Lost Planet
Okay, so the second game failed to catch on. Even as someone who considered it to be the best game released in 2010, it's very easy to see a number of places where the game fell down:
- Maybe it was because the story was incoherent as fuck, didn't have a single named character (not even a handler for the player group, or even an actual villain), etc.
- Maybe it's because was just too demanding on players who wanted to play solo, or players who only like extremely simple goals in co-op, and maybe it was because the old-school arcade 'your team has x credits, if you run out then you have to start the chapter all over again' lives/continue system isn't something that resonates with many players anymore.
- Maybe it's because the terrible attempt at handling multiplayer with a matchmaking system instead of the more robust game selection system of the first game killed off both the variety and the general playerbase of the game's multiplayer.
- Maybe it's just because first/third-person shooter players aren't accustomed to having to learn animations and invincibility frames and stuff the way that action game players are, and they should have done a better job at explaining active detonations, anchor canceling, and things like that.
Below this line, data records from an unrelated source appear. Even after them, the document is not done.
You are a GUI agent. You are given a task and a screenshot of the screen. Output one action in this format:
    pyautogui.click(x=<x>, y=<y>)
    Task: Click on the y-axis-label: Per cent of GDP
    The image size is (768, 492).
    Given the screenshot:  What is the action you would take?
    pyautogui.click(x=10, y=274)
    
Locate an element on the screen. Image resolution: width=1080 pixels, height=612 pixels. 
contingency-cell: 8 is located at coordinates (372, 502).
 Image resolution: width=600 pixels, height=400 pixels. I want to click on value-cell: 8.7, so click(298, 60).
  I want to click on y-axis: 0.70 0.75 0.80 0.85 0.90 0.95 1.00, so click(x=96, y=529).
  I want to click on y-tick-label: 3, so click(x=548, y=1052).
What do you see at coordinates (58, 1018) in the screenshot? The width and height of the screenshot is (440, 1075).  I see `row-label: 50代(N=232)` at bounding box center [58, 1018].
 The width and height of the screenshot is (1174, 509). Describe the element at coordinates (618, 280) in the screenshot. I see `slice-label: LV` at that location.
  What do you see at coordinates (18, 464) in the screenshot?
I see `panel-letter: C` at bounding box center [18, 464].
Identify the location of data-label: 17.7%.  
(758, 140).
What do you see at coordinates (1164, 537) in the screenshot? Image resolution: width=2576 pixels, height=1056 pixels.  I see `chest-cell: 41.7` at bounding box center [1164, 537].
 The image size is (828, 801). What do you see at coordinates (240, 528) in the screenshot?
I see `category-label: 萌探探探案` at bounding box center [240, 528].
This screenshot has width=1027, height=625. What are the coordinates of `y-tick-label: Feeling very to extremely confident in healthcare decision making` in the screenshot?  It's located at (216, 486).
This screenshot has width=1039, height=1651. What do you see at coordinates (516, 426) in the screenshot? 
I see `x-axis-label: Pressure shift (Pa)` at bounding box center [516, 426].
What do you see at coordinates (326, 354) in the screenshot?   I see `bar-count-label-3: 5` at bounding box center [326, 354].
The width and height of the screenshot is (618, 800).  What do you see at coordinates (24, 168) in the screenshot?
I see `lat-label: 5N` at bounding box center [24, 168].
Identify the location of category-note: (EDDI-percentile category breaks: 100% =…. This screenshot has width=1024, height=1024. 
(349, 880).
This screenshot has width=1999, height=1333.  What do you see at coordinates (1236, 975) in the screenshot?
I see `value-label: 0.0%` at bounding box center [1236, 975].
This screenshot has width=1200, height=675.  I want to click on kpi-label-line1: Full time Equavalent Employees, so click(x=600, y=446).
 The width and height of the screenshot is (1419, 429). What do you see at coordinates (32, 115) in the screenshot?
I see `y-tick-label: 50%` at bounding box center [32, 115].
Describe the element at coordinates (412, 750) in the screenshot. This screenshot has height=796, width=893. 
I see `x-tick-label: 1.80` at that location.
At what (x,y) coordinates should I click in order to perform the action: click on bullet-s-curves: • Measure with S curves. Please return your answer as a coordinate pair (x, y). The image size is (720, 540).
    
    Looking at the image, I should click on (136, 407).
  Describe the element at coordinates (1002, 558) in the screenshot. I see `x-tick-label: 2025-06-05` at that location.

But the core gameplay was absolutely there; when someone comes to terms with the action game mechanics and gets comfortable using them, it gives Vanquish a run for its money in the stylish shooter department. The game had about as many bosses as Monster Hunter Tri, and then it had levels and crazy setpieces on top of it. Halo wishes it had as much variety and opportunity for sandbox creativity as Lost Planet 2; there's so much raw stuff in the game that there are probably a good half dozen instances where detailed, fully fleshed out weapons or equipment are only found in the campaign once in some hidden cave off to the side that you're not likely to catch until your third playthrough, and there are even some things that are not only never in the campaign, but are only on one variation of one map in the multiplayer.
Basically, to make a proper Lost Planet 3 that was popular wouldn't really take all that much effort:
Give the game's story some actual characters again; they don't need to be good, but they need to have, you know, names.
Use the changes that were patched into the game for solo play on Easy/Normal, and go a little further and reduce enemy counts in the bigger fights so that the less skilled players aren't just totally overwhelmed. I'd be really loathe to see it go, but get rid of complex co-op objectives; people like co-op in Halo, Gears, and Left 4 Dead, and don't really like it in Lost Planet 2 and Resident Evil 5. Run Easy and Normal co-op modes on a standard Halo model, where you can respawn infinitely from the last data post, make Hard mode co-op the same as LP2 is now that it's been patched, and use the original hardcore model for Extreme.
Go back to the first game's model for multiplayer, where you could put up a Ranked match with whatever settings you wanted, and people would just either join or not join your game, and you could choose whether to start it with two people or sixteen.
And finally, put in some simple, nonobtrusive tutorial stuff near the beginning of the game that explains and gives the player a chance to practice dodging, active detonations, machine gun interruptions, underhand grenade throws, and other basic things like that. And somewhere in the game, have an actual effective tutorial for more advanced mechanics like anchor canceling and using invincibility frames to dodge.
The best part of it would be that since there was such a ridiculous amount of content in Lost Planet 2 that almost never got used, there wouldn't really need to be much new stuff at all in terms of weapons, equipment, enemies, etc; there would just need to be new levels to put them in.
I mean, or, you could just hand the game off to a D-grade studio like Spark Unlimited, have them make a close-in-over-the-shoulder cover-based QTE-filled Dead Space clone, take away all the mechanics that made Lost Planet worth playing in the first place, reduce the mechanically robust, interesting, and nuanced set of VSs that could be worked into the course of regular gameplay as an optional tool in the player's kit, with a single giant robot used for boss fights and scripted sequences, whose primary attack seems to be a first-person melee drill smash.
And then to rub salt in the wound you could make another sequel, only this time it's a singleplayer-only affair on the 3DS that uses some of the old robot designs but is otherwise a ~wacky snow pirate anime military high school hijinx~ game.